Dan Kramer, who runs Equiniti and will continue leading day-to-day operations after closing, struck a more measured tone.
Tokenization is a once-in-a-generation shift in how capital markets operate.
Financial Profile of the Combined Entity
The pro forma numbers look solid on paper. Management is projecting roughly $1.3 billion in adjusted total revenue and $500 million or more in adjusted EBITDA less capex for 2026. From 2027 through 2029, they're guiding to 6 to 8 percent annual revenue growth overall, with tokenization services expected to grow at 20 percent annually, pulling the overall number higher.
The margin target is aggressive: an exit run-rate adjusted EBITDA margin above 50 percent. That's not impossible for a transfer agent business running on modernized rails, but it assumes the tokenization revenue layer materializes on schedule. The 20 percent growth target for on-chain services is the number deserving the most scrutiny here, it's ambitious for a product category that doesn't yet exist at institutional scale.
Smaller tokenization infrastructure deals are already happening in parallel, a recent $21 million raise by Ironlight Group for tokenized securities infrastructure shows there's capital flowing into this layer from multiple directions.
Strategic Context: Who Else Is Playing This Game?
BlackRock, Franklin Templeton, and Apollo haven't been waiting around. BlackRock launched its first tokenized securities fund, the BUIDL fund on Ethereum, already in 2024, staking a clear claim in the tokenized money market space. Franklin Templeton and Apollo have followed with tokenized credit and money market products of their own. Real-world asset tokenization isn't a future state anymore; it's a product category with real AUM.
What's been missing is the back-end: the regulated registry infrastructure that makes tokenized equities legally and operationally equivalent to their traditional counterparts. That's what Equiniti provides. Bullish, backed by Peter Thiel and majority-owned by Block.one, is essentially buying the boring part, the part that actually makes everything else possible.
Call it infrastructure maximalism. Farley has spent a career understanding that the exchange isn't just the trading venue, it's the whole stack underneath it. Now he's trying to build that stack for the on-chain era. Whether Bullish can execute across two very different cultures, compliance frameworks, and product timelines is the real question the January 2027 close date doesn't answer.
Frequently Asked Questions
What is the Bullish Equiniti acquisition?
Bullish, the institutional crypto exchange led by former NYSE president Tom Farley, agreed to acquire Equiniti from Siris Capital in a $4.2 billion transaction announced on May 5, 2026. The deal combines Bullish's blockchain infrastructure with Equiniti's regulated US transfer agent business to serve tokenized securities.
How much is Bullish paying to acquire Equiniti?
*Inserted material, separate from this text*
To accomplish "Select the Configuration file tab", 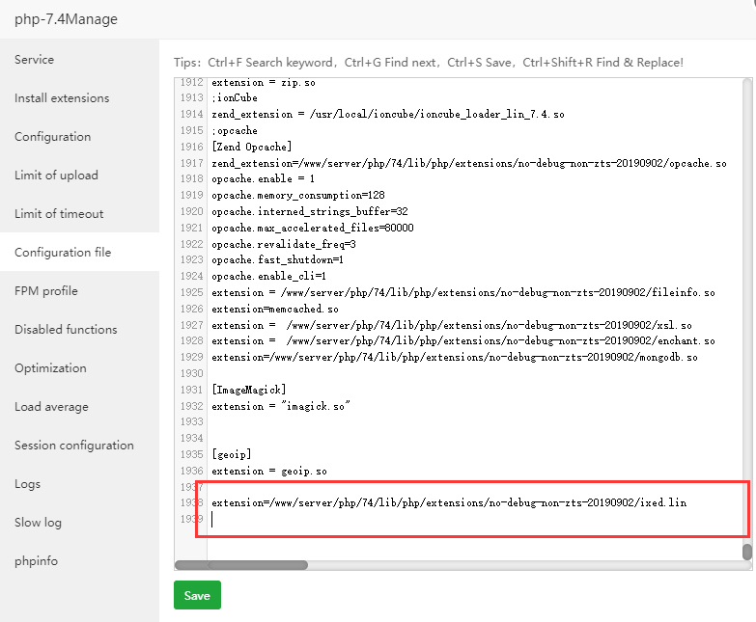I will tap(63, 253).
The total enterprise value is $4.2 billion, comprising approximately $2.35 billion in Bullish stock issued at $38.48 per share plus $1.85 billion in assumed Equiniti debt. The deal is expected to close in January 2027, pending regulatory approvals from relevant financial regulators.
What does Equiniti do as a transfer agent?
Equiniti is one of the largest transfer agents in the US. It serves nearly 3,000 issuer clients and 20 million shareholders, processing around $500 billion in annual payments. Services include corporate actions, dividend administration, employee stock plan management, and proxy services.
Why does the Bullish Equiniti deal matter for tokenized securities?
Transfer agents are the regulated registry layer required for any public equity issuance. By owning Equiniti, Bullish controls the infrastructure through which tokenized public securities must flow legally, positioning itself as the essential back-end for on-chain capital markets before the market reaches full scale.